Kovac la siguió con la mirada mientras salía de la habitación a medio vestir. Si eso era todo lo que iba a compartir con ella, al menos era mejor que cualquier cosa que se hubiera atrevido a soñar siquiera. Que guardara sus secretos si quería. De todos modos, Kovac llevaba ya dos fracasos sentimentales a sus espaldas, así que, ¿por qué intentarlo de nuevo? Pero aquellos argumentos no lo convencían. Amanda era un misterio, un rompecabezas, y Kovac no descansaría hasta llegar al fondo de su corazón. Siendo como era una persona tan reservada, no le haría ni pizca de gracia la intrusión, lo cual acabaría por destruir lo poco que tenían.

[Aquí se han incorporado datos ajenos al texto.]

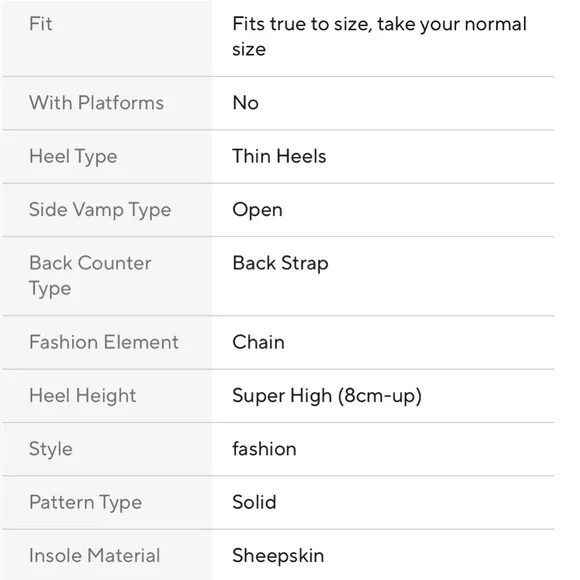Select the Thin Heels value
This screenshot has height=580, width=580.
pyautogui.click(x=279, y=156)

Kovac se vistió, se mesó el cabello y se sentó en el brazo del sofá, tomando whisky mientras esperaba el regreso de Amanda. Reapareció tal como había llegado a su casa, hermosa, reservada, camuflada.

– No sé qué decirte -suspiró, mirando el acuario.

– Pues no digas nada. Los jefes sois la pera -bromeó Kovac con una mueca-. No todo tiene que responder a un plan maestro, ¿sabes?

A Amanda parecieron preocuparla aquellas palabras. Kovac se acercó a ella y le acarició el rostro con el dorso de la mano.